Cadman Fine Wines specialises in the classic regions of Europe, and while it does sell some of those superstar Burgundy wines costing hundreds of pounds, it also has a really strong portfolio of more affordable examples, and unlike those en primeurs, they are bottled, on the shelf, and ready to be delivered. I have tasted a selection of fantastic Chablis Premier Cru wines from Domaine Fourrey, all selling for under £20, and will report on those soon, but meanwhile, Cadman sent me a tasting selection from one of their other favourite producers, Pierre Bourée Fils.
Pierre Bourée was established in Gevery-Chambertin way back in 1864, as both Burgundy négociant, vinifying parcels of grapes from a family of growers, and making estate wines from their own holdings in Charmes Chambertin, Gevrey-Chambertin and Beaune. Today, brothers Bernard and Jean-Christophe Vallet run the house alongside their sons, Pierre and Louis Henry.
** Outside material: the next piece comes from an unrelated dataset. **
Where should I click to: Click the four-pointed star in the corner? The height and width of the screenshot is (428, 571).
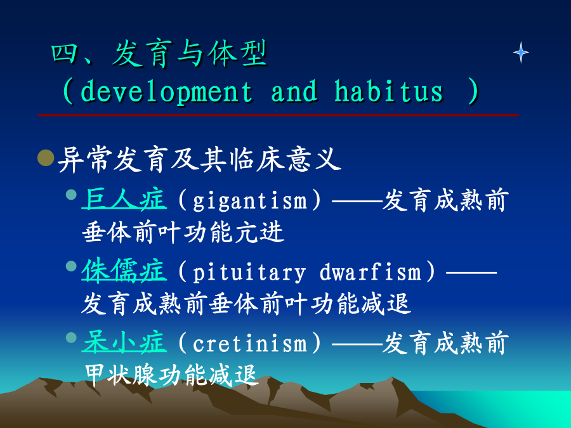pos(521,53)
They produce traditional Burgundy wines focused on balance and finesse rather than power.
Though not fully organic, the brothers work in an environmentally friendly way, maintaining the soil by ploughing rather than chemical treatments, and controlling of vine vigour and yields through careful pruning. Only manure has been used as fertiliser for the last half a century, with again no synthetic fertilisers. All harvesting is manual.
In the cellar, a sorting table is used to control the quality of the fruit as it arrives, and only wild indigenous yeasts are used for fermentation. In a deeply traditional method, grapes are foot-trodden, and ferments take place in wooden foudres, before maturation in smaller oak casks. Red wines stay a maximum of two years in cask before being bottled, while white wines spend 14 to 16 months in oak.
This is a delightful set of authentic wines, as well-made and delicious as you could hope for, from a domaine that sits slightly under the radar. That means prices are moderate and the wines are actually available to buy unlike more cult names of the region, which is good news for Burgundy lovers indeed.